## What this task involves
Among the lines of data below, reproduce only those from the one with "You are a GUI" through the one with "Task: Click the Limită la depunere heading", exactly as they stand, both ends included.

## Records to use

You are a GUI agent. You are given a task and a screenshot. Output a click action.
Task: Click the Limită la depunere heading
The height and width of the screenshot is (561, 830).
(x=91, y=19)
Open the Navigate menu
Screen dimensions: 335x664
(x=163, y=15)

...

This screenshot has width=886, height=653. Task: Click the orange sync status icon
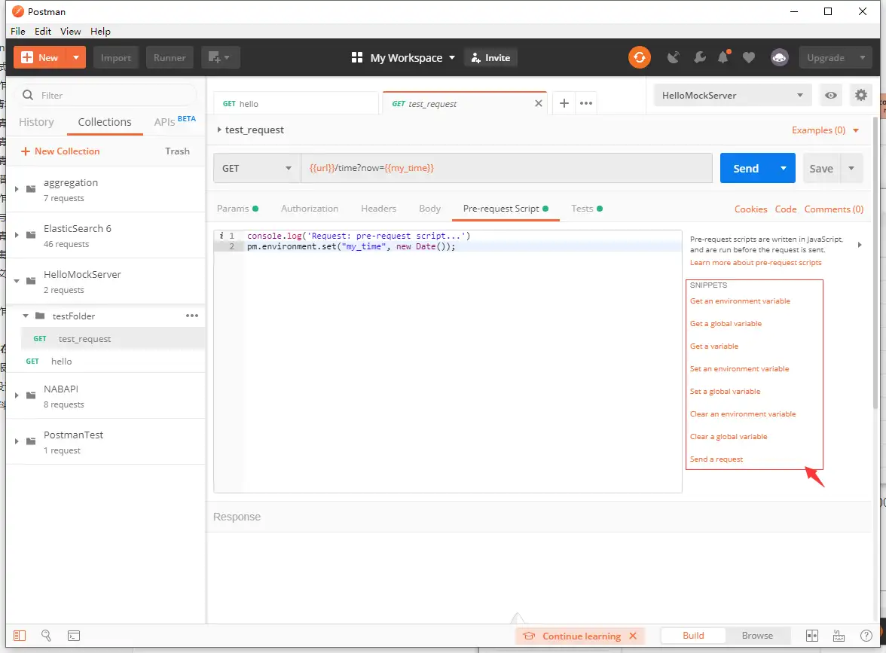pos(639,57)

## Task result
You are a GUI agent. You are given a task and a screenshot. Output a click action.
Task: Click the Limită la depunere heading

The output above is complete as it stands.